Gold futures were trading higher on Friday and seeing their loftiest levels in about three weeks as investors focused on worries about rising speculation on Wall Street and the efficacy of COVID vaccines.

Concerns that the economic recovery may take longer than hoped, even with vaccines to fight the pandemic, are disrupting the bullish trend for stocks and buoying precious metals, dealers say.

“Chief among investor concerns is the realization that the economic recovery will take longer than expected as delays in the roll out of the vaccines and the new variants of the virus means lockdowns will last longer than expected,” wrote Fawad Razaqzada, market analyst at ThinkMarkets, in a daily research note.  

“There are also some concerns on over-stretched valuations for US stocks, with shares of big technology companies struggling to shine despite mostly stronger-than-expected results,” the analyst wrote.

Investors were disappointed by the efficacy of the Johnson & Johnson vaccine and the stock fell, even though the results from the one-shot remedy is better than the effectiveness for some winter flu vaccines and could pave the way for its deployment across the U.S. within weeks.

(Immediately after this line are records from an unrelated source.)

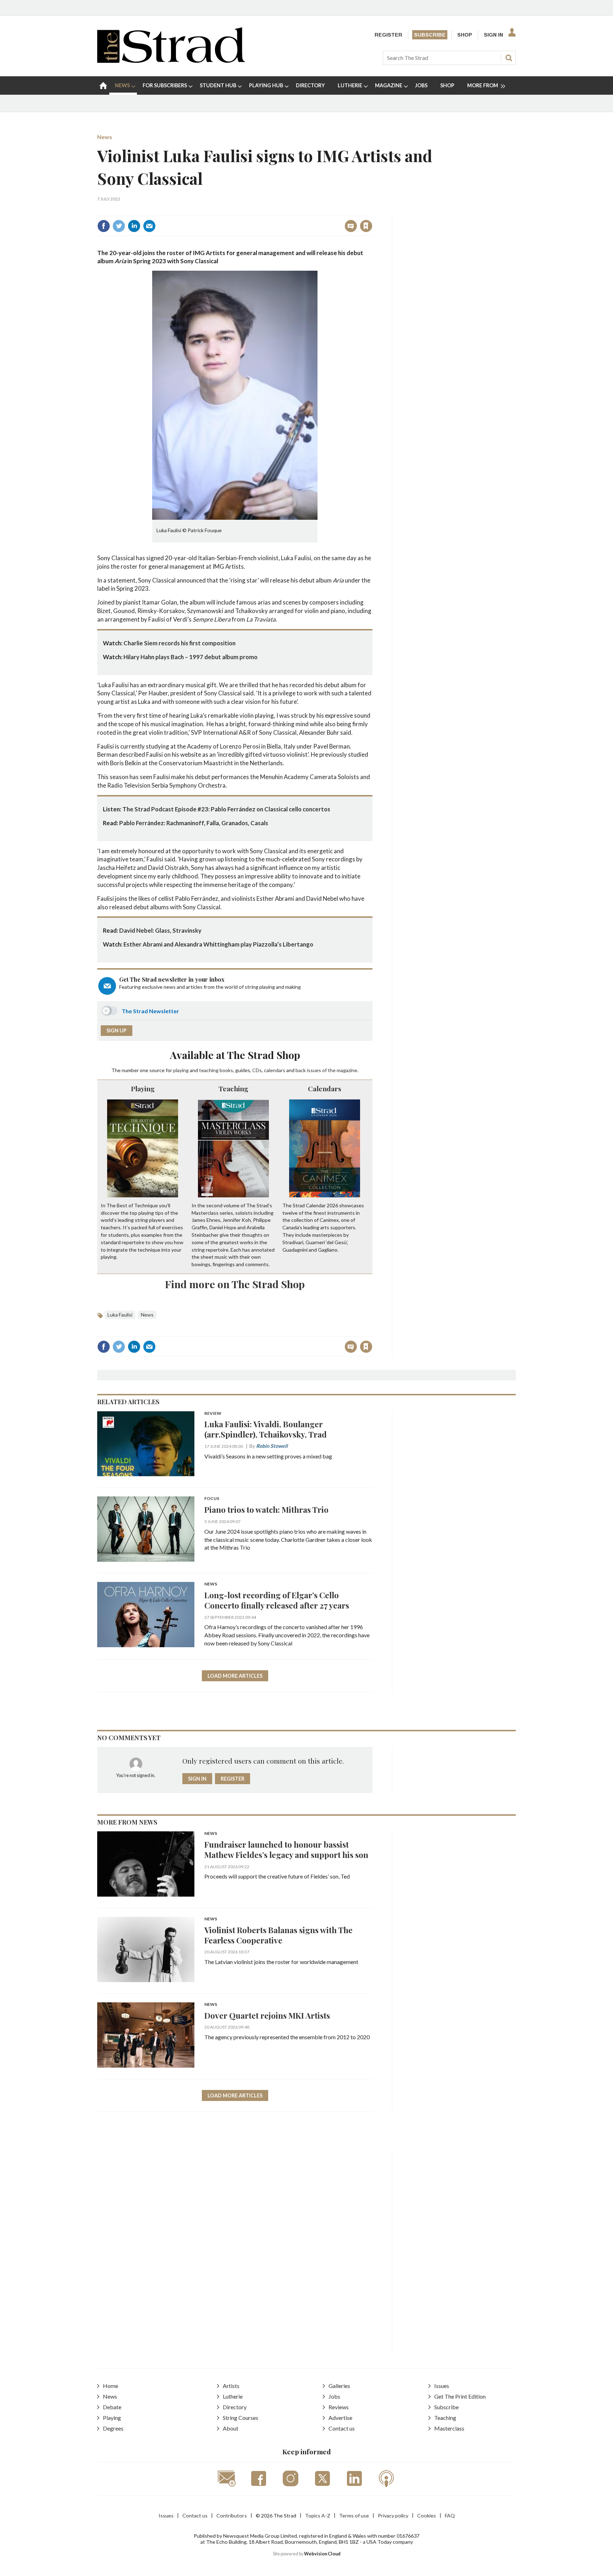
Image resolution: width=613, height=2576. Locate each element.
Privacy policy (393, 2515)
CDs (257, 1070)
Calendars (324, 1088)
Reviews (338, 2407)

Investors also harbored concerns about the integrity of the stock market as shares of GameStop soared over 60% premarket, after closing down 44% Thursday. Similarly, shares of AMC Entertainment Holdings were up more than 40% ahead of the opening bell Friday, as popular trading platform Robinhood Markets said late Thursday that it would reinstate some trading in stocks that it had curbed earlier. 

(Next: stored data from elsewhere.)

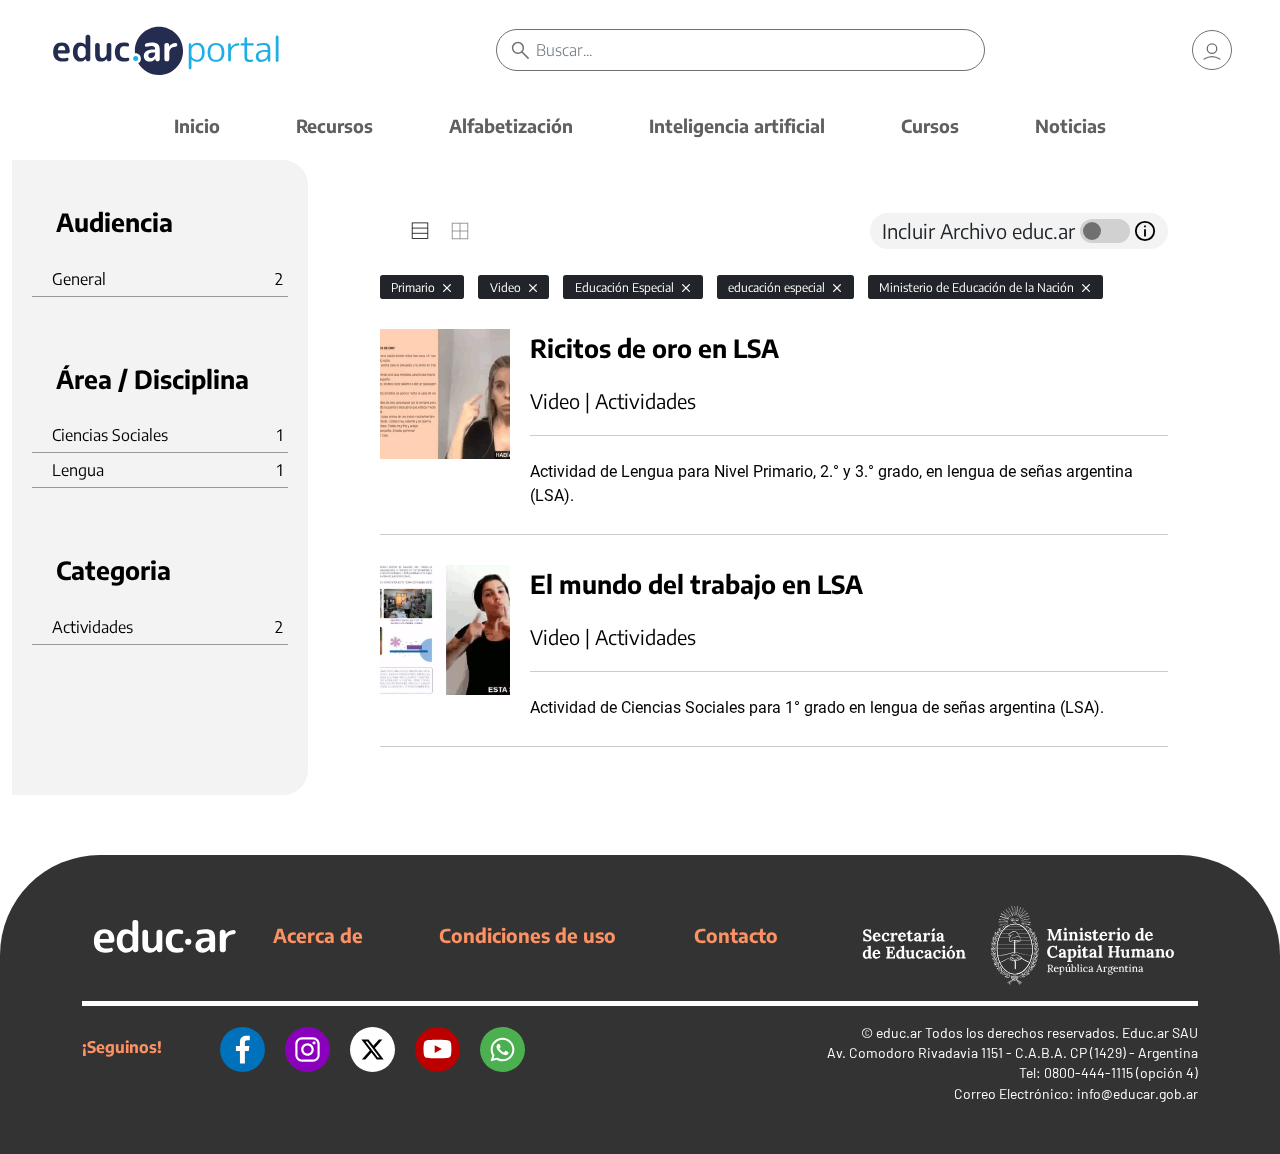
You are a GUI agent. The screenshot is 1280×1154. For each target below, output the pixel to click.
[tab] (420, 231)
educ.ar (899, 1032)
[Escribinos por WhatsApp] (502, 1047)
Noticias (1070, 125)
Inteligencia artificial (737, 125)
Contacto (736, 935)
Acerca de (318, 935)
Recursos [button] (334, 125)
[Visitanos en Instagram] (307, 1047)
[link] (1212, 50)
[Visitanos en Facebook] (242, 1047)
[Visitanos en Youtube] (437, 1047)
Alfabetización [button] (511, 125)
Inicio (197, 125)
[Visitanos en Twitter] (372, 1047)
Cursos (930, 125)
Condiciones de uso (527, 935)
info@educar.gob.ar (1137, 1093)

Market participants are growing increasingly concerned that an army of individual investors gathering on chat forums like Reddit and battle professional short sellers, could create ripples throughout the financial system.

Against that backdrop, gold prices have been elevated, popping above its 50-day moving average at $1,858.82 an ounce, according to FactSet data.

April gold was trading $34.20, or 1.8%, to $1,874.60, after settling 0.4% lower on Thursday and marking gold’s sixth straight day of declines, the longest skid for prices since the seven-session loss ended March 5, 2019, FactSet data show.

If today’s gains hold it would represent around the highest levels for gold since Jan. 7.

Silver for March delivery added $1.67, or 6.5%, to $27.57 an ounce, after gaining 2.1% in the prior session and carving out its highest settlement since Jan. 7.